I'm 22 year old. Finnish surely, duh the blue-white flag. Here I overshare, vent, make silly forums and talk many convos. I'm also a big writer, no I'm not writing a book, but more like 10 forum messages in 1 minute. What do you mean, not everyone answers on forum under 1 minutes? It's who I am. I'm sensitive at times, but this online community surely does not judge. My gsm friends are amazing and I'm grateful of you all. In real life I stuggle at university, see friends way less than I should and go to the gym when I feel like it. Recently season of darkness has been getting to me, even though I like darkness in general.
I love books and reading. It's the best escapism. I also think a lot, to the point I almost can't sleep because of it (silly me). I also love movies, I laugh and cry with the characters. I consider myself in "in-between" stage of life. Getting to there where I want but honestly feeling lost a lot of times. Fake till you make it? Right.
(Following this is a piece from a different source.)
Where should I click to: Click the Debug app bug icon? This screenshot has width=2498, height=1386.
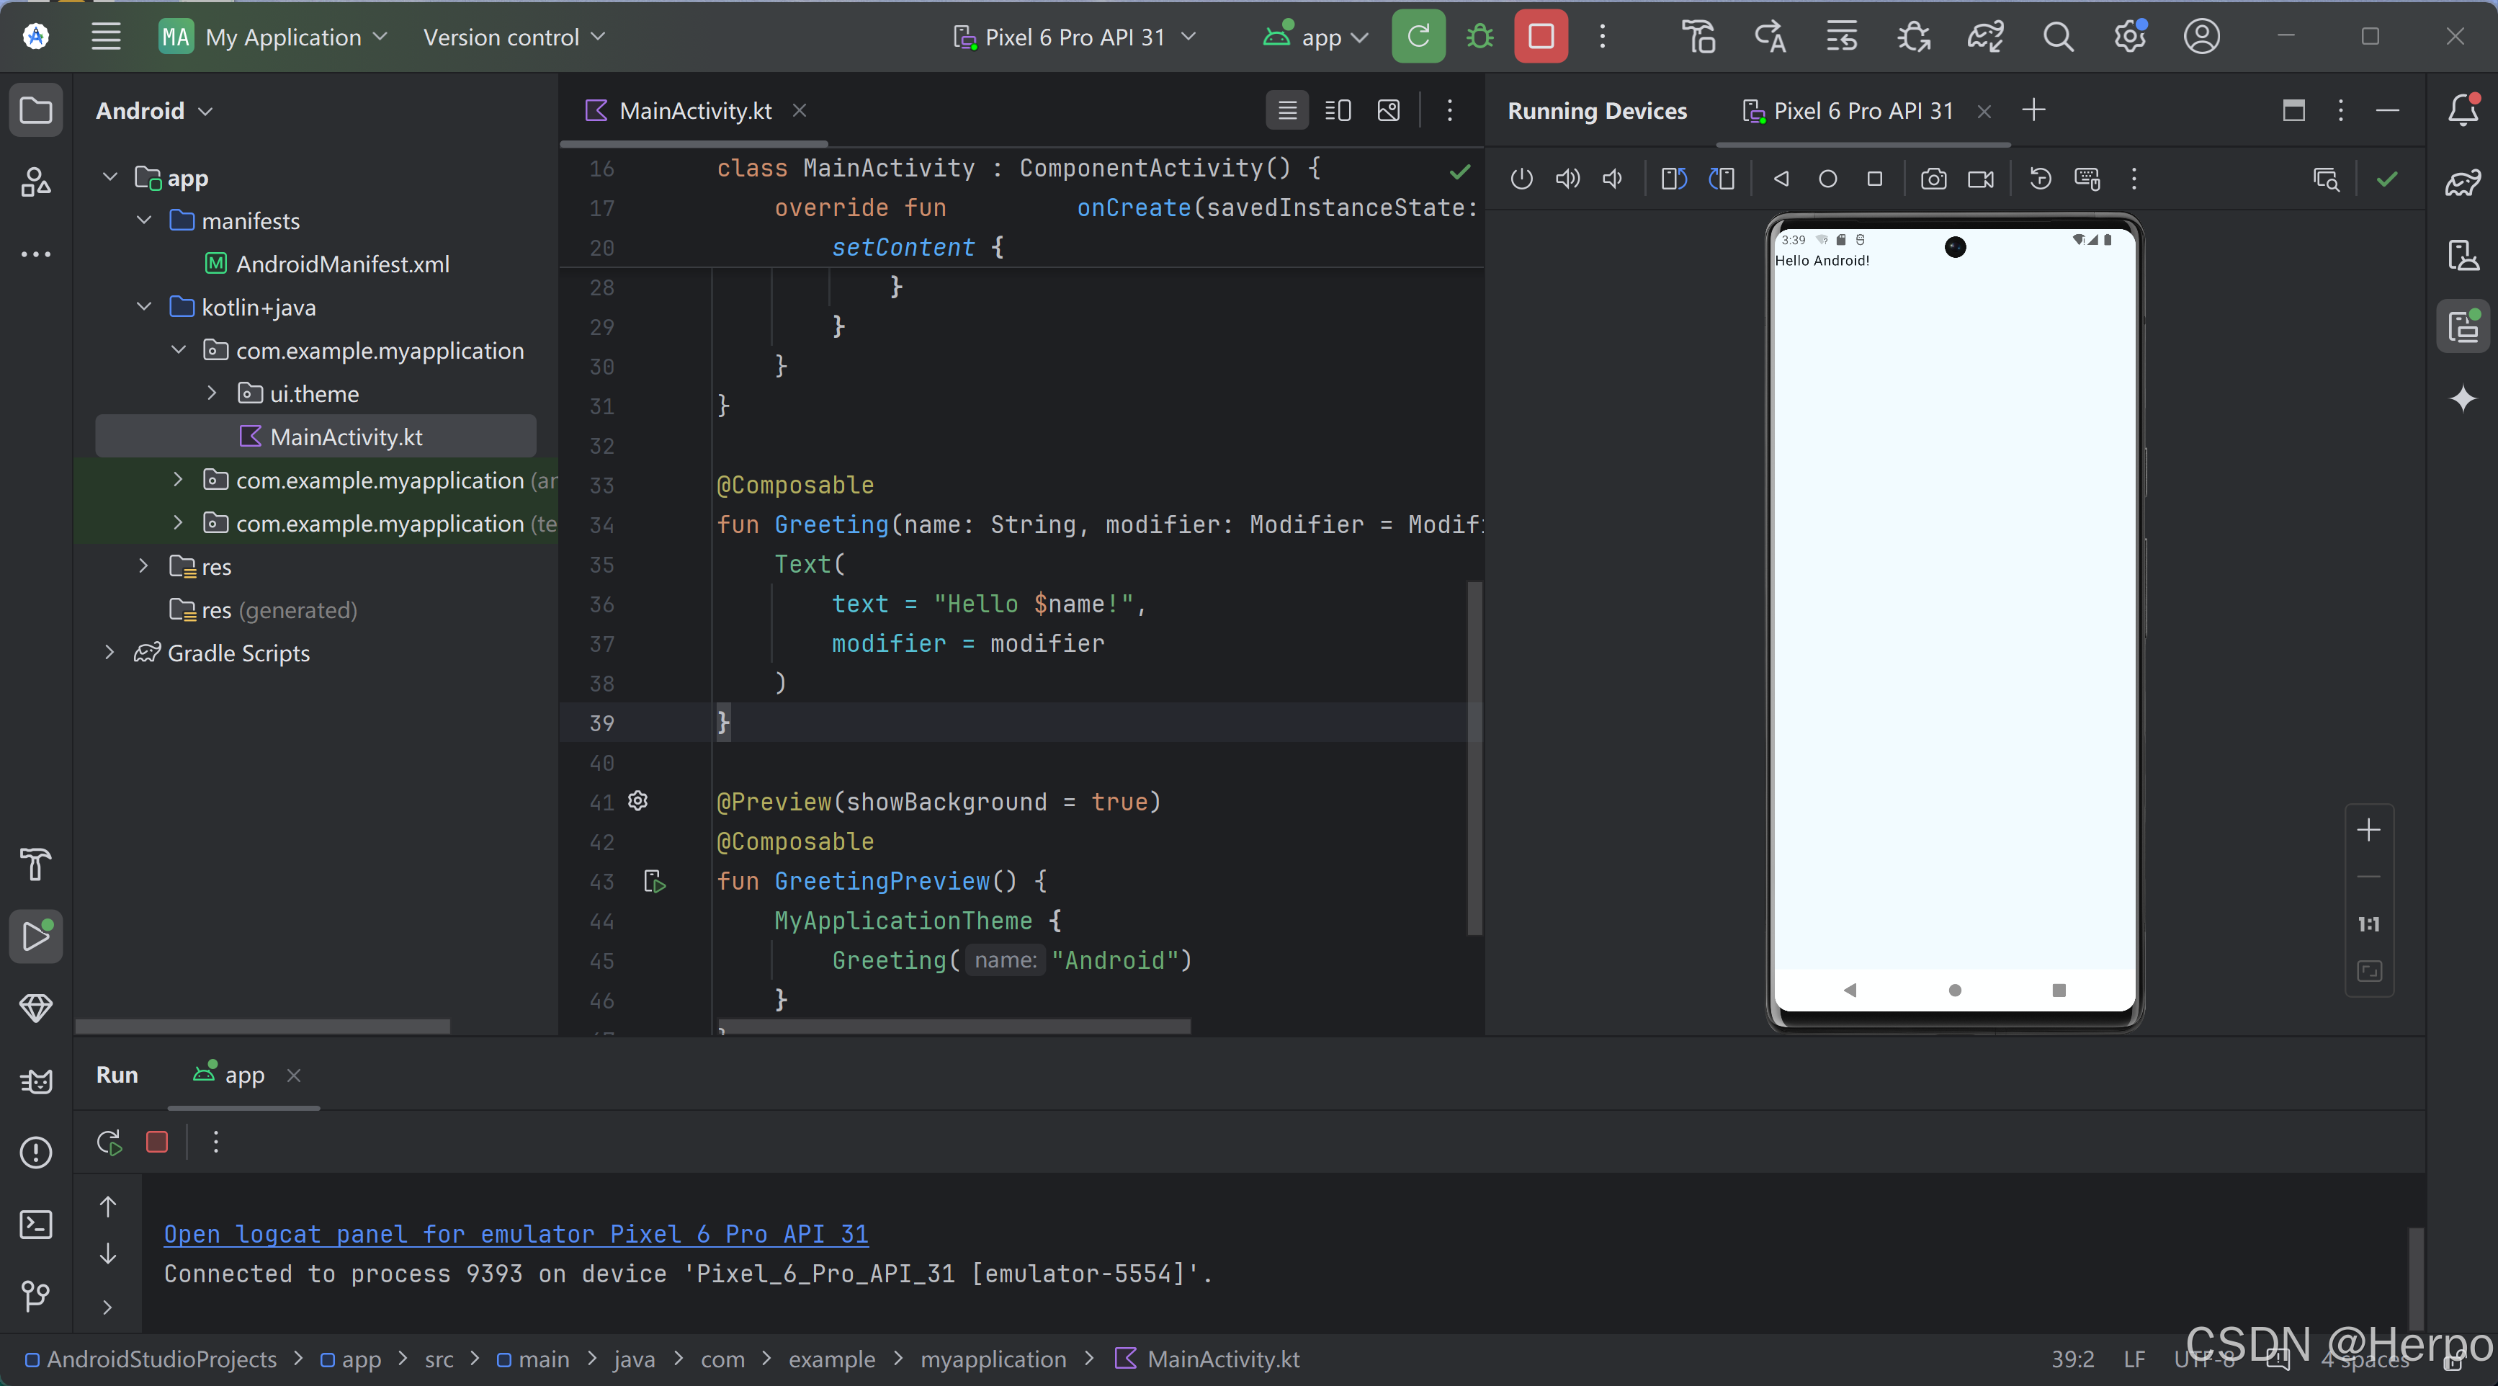pos(1479,37)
I'm introvert in real life, but here I almost feel like an extrovert. I almost could say written language is my strongest language. I love deep conversations and recently I've been doing a lot of self-reflection. I would like to cook a lot more, but usually I don't have the motivation to do it.
What else I could tell of myself? I'm the oldest daughter of my family. And I like dogs and cats. Animals are sweet. I used to play football and finnish baseball when I was younger. And those things surely have my heart still. I love studying and I've always loved school, but university is just another different game huh? I could say i'm fascinated by many things and inspired by people. Gosupermodel has always been my safe place, and I love that I can relate to fellow girls in their 20s here.
Some quotes to inspire you
What is stopping you? We live this life for ourselves, not for other people.
The only person you need to listen to is yourself. mute other voices
Why I need a rich man? When I can be a rich woman?
Become the person you write on CV's & job applications.
Level up sis, it's about time.
Lead with ambition, to never look back like: I wish I'd done things differently.
Real pain is to know I'm capable of so much more than what I am doing now.
They say it's a glow-up. I say it's finally me.
Love yourself enough to allow your dreams to become a reality.